Your books are often compared to those of John Le Carre and you have expressed admiration for the Karla novels. But many of his later books seem to end in a tirade against Americans.
AF He’s using his novels as platforms. And for some reason I find the anti-Americanism in them startling. ‘cause he’s so sophisticated about other things [and] all the sudden here’s this tirade. Where do you get off having a tirade, coming from the UK? What, they’re great? Really?
Your novels focus on the unusual alliances before WWII – anarchists, communists, loyalists, royalists, all fighting a common enemy, fascism, that was coming down the tracks. That sort of history seems too complicated for a lot of Americans.

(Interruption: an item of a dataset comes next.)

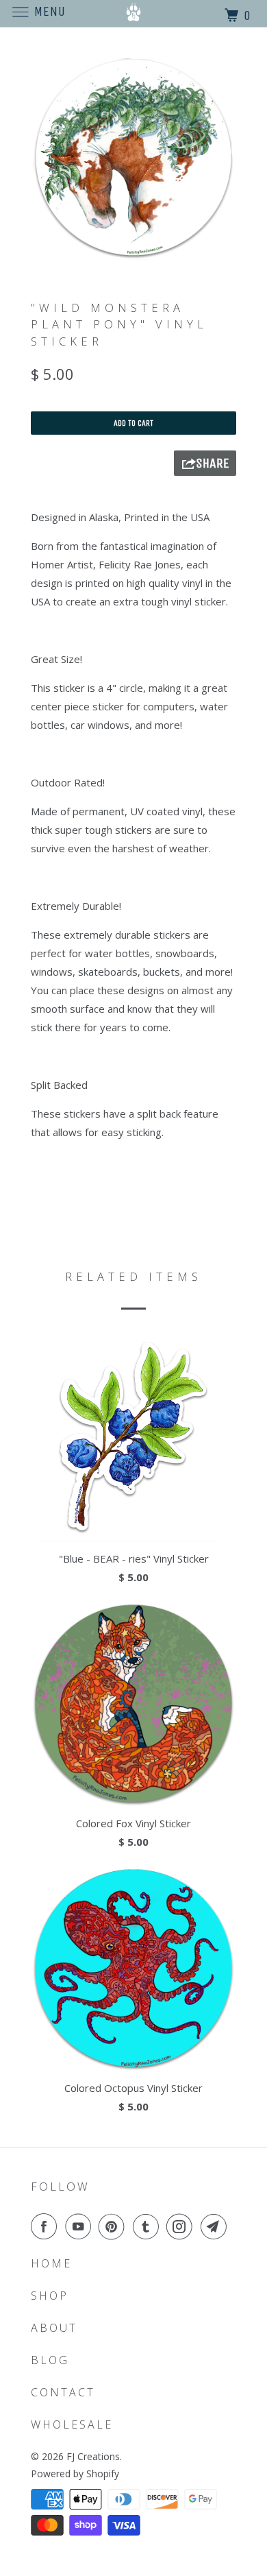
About (54, 2327)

AF They aren’t good at understanding history. [I know a woman who] teaches history in a D.C. high school and she says Americans are ahistorical. They just aren’t taught history. How much we have to pay for that I don’t know, but you do have to pay for that. … You shouldn’t have a population that doesn’t understand history, or geography…
One of the best experiences of my life was living outside the country; I learned a whole lot fast about where my place was in the world, and it wasn’t where I thought it was when I was a kid. … This French guy said to me one time in Paris, “It’s a pity we don’t wear bead necklaces and loin cloths and carry spears, because if we did that you would understand how different we are from you.”